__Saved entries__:

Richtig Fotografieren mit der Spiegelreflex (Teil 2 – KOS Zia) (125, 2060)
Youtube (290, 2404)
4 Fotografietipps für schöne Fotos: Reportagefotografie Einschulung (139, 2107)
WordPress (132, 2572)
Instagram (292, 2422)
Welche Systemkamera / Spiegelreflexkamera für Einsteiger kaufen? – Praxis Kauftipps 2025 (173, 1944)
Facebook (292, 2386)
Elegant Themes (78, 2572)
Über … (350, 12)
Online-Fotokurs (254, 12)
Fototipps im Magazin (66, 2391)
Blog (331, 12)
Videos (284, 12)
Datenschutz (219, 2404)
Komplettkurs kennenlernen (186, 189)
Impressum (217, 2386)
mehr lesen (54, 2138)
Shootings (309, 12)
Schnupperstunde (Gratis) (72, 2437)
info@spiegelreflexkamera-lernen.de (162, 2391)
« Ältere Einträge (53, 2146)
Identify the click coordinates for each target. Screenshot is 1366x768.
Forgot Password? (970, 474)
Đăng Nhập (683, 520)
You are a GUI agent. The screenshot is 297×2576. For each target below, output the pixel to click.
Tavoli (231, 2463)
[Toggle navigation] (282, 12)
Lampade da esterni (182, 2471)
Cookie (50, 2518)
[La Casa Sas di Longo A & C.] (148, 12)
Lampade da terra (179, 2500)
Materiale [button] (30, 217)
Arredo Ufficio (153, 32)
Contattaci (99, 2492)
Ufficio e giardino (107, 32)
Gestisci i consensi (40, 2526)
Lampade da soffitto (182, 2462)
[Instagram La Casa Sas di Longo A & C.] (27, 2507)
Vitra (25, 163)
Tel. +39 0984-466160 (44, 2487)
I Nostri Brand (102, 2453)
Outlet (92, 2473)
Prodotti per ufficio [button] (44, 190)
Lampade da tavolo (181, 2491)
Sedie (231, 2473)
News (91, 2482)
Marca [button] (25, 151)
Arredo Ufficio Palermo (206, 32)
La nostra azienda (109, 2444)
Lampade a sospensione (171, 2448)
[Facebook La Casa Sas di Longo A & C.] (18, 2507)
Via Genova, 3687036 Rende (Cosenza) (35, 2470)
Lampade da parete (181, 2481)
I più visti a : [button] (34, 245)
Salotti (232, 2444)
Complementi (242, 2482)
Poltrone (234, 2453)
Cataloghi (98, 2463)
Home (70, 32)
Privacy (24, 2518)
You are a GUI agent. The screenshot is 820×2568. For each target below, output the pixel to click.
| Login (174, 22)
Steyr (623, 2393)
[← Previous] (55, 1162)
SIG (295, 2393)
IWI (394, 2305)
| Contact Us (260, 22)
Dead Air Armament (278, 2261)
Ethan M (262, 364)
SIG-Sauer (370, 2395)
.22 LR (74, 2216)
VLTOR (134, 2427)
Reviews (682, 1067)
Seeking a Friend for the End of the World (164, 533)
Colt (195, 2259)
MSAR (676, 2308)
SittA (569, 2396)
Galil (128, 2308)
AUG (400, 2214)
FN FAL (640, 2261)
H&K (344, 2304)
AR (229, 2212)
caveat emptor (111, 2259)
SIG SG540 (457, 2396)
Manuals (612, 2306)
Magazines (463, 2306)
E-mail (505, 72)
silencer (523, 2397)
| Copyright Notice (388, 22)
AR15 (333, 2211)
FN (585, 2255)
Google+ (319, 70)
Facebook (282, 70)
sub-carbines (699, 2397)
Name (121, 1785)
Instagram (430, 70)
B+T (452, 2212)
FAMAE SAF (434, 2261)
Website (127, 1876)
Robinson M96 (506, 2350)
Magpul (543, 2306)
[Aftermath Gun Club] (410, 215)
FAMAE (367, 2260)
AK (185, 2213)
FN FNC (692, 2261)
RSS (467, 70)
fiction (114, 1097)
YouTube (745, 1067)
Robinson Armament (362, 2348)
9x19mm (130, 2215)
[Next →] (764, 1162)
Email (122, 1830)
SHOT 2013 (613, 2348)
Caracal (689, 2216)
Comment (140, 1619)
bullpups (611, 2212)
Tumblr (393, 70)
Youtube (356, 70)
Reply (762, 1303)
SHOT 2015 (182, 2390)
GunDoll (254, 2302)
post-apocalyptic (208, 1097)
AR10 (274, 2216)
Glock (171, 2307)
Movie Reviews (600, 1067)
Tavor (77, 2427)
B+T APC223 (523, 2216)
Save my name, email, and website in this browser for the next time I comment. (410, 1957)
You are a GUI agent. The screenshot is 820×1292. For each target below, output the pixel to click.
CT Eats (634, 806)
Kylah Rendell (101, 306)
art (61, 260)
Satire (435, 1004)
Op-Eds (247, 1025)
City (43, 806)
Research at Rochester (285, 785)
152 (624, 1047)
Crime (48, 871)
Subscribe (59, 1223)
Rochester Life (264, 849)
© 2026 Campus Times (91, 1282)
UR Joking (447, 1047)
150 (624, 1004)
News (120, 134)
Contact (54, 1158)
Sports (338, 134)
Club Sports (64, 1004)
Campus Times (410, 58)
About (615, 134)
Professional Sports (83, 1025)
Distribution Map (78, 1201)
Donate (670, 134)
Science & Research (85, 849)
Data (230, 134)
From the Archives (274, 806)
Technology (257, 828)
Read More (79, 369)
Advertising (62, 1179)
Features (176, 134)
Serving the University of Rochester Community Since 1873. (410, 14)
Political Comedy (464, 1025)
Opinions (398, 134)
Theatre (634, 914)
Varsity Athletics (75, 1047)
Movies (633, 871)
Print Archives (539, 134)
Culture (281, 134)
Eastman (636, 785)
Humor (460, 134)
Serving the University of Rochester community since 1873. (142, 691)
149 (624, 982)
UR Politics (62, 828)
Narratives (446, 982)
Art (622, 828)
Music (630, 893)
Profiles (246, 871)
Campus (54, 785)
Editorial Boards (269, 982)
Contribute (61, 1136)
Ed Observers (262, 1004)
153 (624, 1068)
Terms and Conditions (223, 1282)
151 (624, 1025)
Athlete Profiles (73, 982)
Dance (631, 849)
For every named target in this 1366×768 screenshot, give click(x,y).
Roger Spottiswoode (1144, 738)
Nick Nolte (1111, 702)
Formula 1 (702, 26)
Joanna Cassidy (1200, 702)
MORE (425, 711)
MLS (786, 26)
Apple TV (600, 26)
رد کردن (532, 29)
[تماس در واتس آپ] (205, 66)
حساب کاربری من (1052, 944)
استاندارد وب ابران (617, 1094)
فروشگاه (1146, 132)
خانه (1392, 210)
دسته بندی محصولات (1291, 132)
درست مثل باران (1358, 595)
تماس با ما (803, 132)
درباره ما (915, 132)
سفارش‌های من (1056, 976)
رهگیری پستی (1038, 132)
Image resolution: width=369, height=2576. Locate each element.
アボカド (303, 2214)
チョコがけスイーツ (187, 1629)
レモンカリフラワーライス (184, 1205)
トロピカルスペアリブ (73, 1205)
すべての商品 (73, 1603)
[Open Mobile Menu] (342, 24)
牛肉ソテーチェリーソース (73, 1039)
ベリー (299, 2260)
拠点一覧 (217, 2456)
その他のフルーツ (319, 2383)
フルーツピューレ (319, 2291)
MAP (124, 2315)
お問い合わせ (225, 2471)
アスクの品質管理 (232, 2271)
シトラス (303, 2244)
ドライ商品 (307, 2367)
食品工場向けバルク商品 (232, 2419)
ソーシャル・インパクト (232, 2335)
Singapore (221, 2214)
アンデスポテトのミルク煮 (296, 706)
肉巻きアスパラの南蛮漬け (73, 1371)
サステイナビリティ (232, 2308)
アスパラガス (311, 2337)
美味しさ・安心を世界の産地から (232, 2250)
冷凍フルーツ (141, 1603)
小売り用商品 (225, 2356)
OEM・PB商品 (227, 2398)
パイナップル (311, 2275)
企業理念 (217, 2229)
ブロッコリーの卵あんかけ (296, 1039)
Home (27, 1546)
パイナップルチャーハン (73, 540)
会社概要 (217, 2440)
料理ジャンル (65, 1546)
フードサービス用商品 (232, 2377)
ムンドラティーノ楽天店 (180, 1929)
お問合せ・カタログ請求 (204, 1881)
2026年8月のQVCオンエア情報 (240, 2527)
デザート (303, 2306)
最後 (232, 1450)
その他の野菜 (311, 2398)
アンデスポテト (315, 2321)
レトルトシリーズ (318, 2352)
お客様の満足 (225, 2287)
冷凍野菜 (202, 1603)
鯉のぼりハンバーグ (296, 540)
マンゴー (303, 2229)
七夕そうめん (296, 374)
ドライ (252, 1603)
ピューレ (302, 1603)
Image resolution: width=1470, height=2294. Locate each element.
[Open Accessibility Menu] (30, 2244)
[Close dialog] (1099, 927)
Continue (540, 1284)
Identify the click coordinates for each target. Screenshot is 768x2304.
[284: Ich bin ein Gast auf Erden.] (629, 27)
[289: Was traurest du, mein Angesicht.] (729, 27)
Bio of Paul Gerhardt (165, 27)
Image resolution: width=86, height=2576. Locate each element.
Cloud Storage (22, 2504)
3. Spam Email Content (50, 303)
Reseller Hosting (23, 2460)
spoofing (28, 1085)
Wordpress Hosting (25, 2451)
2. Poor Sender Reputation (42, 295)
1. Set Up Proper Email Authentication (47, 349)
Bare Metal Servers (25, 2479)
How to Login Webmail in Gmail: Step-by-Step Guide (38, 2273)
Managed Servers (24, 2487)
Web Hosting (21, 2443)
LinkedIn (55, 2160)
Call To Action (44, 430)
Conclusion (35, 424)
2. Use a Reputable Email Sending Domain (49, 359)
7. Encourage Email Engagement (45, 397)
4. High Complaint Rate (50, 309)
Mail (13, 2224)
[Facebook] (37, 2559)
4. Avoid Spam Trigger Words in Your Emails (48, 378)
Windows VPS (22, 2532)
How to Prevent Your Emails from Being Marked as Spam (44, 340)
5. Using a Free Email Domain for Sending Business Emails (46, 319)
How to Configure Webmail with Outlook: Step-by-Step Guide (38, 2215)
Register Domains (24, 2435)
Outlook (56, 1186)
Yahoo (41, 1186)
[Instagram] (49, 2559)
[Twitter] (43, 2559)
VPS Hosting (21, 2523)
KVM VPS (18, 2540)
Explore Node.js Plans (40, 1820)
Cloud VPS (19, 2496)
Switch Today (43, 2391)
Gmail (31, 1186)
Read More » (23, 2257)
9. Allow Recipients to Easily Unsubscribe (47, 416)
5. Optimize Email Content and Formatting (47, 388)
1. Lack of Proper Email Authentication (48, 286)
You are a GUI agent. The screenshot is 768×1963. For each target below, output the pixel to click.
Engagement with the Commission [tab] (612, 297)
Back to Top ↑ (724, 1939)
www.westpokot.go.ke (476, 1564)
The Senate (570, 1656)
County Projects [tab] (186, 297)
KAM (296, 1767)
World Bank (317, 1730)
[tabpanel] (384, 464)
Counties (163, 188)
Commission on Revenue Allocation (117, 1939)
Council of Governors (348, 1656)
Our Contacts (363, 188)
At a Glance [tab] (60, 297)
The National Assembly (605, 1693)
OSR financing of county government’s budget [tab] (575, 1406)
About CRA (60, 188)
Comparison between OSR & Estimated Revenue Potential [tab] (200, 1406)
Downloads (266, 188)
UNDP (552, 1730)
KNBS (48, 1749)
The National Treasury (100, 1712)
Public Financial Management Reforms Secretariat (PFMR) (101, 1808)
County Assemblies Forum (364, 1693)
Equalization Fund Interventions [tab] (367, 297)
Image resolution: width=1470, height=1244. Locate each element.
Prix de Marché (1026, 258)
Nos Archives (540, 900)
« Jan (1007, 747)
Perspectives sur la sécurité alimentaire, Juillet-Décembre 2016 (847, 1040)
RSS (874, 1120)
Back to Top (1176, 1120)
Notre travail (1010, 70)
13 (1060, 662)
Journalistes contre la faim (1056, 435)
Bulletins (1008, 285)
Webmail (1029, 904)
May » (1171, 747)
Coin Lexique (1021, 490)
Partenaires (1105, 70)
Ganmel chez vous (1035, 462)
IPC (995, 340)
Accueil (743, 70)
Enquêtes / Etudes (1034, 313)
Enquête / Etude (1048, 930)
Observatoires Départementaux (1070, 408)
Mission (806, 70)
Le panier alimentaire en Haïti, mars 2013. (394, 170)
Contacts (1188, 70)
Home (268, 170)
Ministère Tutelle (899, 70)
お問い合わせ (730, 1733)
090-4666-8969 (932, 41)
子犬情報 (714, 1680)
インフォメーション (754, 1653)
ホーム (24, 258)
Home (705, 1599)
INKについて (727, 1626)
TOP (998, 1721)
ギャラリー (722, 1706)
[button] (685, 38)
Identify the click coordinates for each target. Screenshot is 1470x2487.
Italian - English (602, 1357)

__Work to be completed__:
Check each line above for the string "Emails" and copy those that have it.

__Output for this task__:
4. Avoid Spam Trigger Words in Your Emails (48, 378)
How to Prevent Your Emails from Being Marked as Spam (44, 340)
5. Using a Free Email Domain for Sending Business Emails (46, 319)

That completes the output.